I had not slept and had not eaten, though food was offered. My feet and my fingers were cold. There was keening from a longhouse at the far end of the village, and over it the louder formal chant of a death song. Was it for the girl that they sang, or someone else? I shivered.
The guards glanced at me and stood aside. I lifted the hide flap at the door and went in.
It was dark; the fire inside as dead as the one outside. Gray light from the smokehole gave me enough illumination to see an untidy heap of skins and cloth on the floor, though. A patch of red tartan showed amid the jumble, and I felt a surge of relief.
“Jamie!”
The pile heaved and came apart. Jamie’s rumpled head popped up, alert but looking a good deal the worse for wear. Next to him was a dark, bearded man who seemed oddly familiar. Then he moved into the light, and I caught the flash of green eyes above the shrubbery.
“Roger!” I exclaimed.
Without a word he rose out of the blankets and clasped me in his arms. He held so tight, I could hardly breathe.
He was terribly thin; I could feel every one of his ribs. Not starved, though; he stank, but with the normal scents of dirt and stale sweat, not the yeasty effluvium of starvation.
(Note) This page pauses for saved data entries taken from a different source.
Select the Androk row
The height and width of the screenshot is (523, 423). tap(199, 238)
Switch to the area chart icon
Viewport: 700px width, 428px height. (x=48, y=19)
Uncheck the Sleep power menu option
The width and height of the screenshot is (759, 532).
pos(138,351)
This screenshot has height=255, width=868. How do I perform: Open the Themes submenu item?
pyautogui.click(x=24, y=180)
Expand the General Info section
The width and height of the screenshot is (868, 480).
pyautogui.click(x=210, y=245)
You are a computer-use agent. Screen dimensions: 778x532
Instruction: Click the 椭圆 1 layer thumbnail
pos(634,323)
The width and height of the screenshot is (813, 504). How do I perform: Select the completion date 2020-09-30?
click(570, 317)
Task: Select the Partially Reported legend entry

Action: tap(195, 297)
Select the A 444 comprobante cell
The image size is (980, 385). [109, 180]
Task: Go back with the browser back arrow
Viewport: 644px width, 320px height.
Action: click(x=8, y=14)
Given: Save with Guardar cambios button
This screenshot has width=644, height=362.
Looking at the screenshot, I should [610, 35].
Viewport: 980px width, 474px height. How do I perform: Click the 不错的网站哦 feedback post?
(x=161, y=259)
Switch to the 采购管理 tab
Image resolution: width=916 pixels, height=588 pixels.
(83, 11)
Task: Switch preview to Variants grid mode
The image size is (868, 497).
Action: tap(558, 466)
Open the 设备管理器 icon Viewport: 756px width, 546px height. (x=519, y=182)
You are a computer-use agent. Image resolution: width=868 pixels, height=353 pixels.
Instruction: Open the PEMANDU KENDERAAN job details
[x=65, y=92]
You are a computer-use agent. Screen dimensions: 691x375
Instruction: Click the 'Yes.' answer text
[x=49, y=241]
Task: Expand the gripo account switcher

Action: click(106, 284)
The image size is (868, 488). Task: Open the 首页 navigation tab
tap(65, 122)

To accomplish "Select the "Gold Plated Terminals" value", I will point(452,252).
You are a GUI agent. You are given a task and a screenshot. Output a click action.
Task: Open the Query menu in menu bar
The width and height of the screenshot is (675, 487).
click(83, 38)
“Roger, are you all right?” He let go, and I looked him up and down, searching for any signs of injury.
“Yes,” he said. His voice was husky, from sleep and emotion. “Bree? She’s all right?”
“She’s fine,” I assured him. “What’s happened to your foot?” He wore nothing but a tattered shirt and a stained rag wrapped around one foot.
“A cut. Nothing. Where is she?” He clutched my arm, anxious.
“At a place called River Run, with her great-aunt. Didn’t Jamie tell you? She’s—”
I was interrupted by Jamie clutching my other arm.
“Are ye all right, Sassenach?”
“Yes, of course I—my God, what happened to you?” My attention was momentarily distracted from Roger by the sight of Jamie. It wasn’t the nasty contusion on his temple or the dried blood on his shirt that struck my notice, so much as the unnatural way he held his right arm.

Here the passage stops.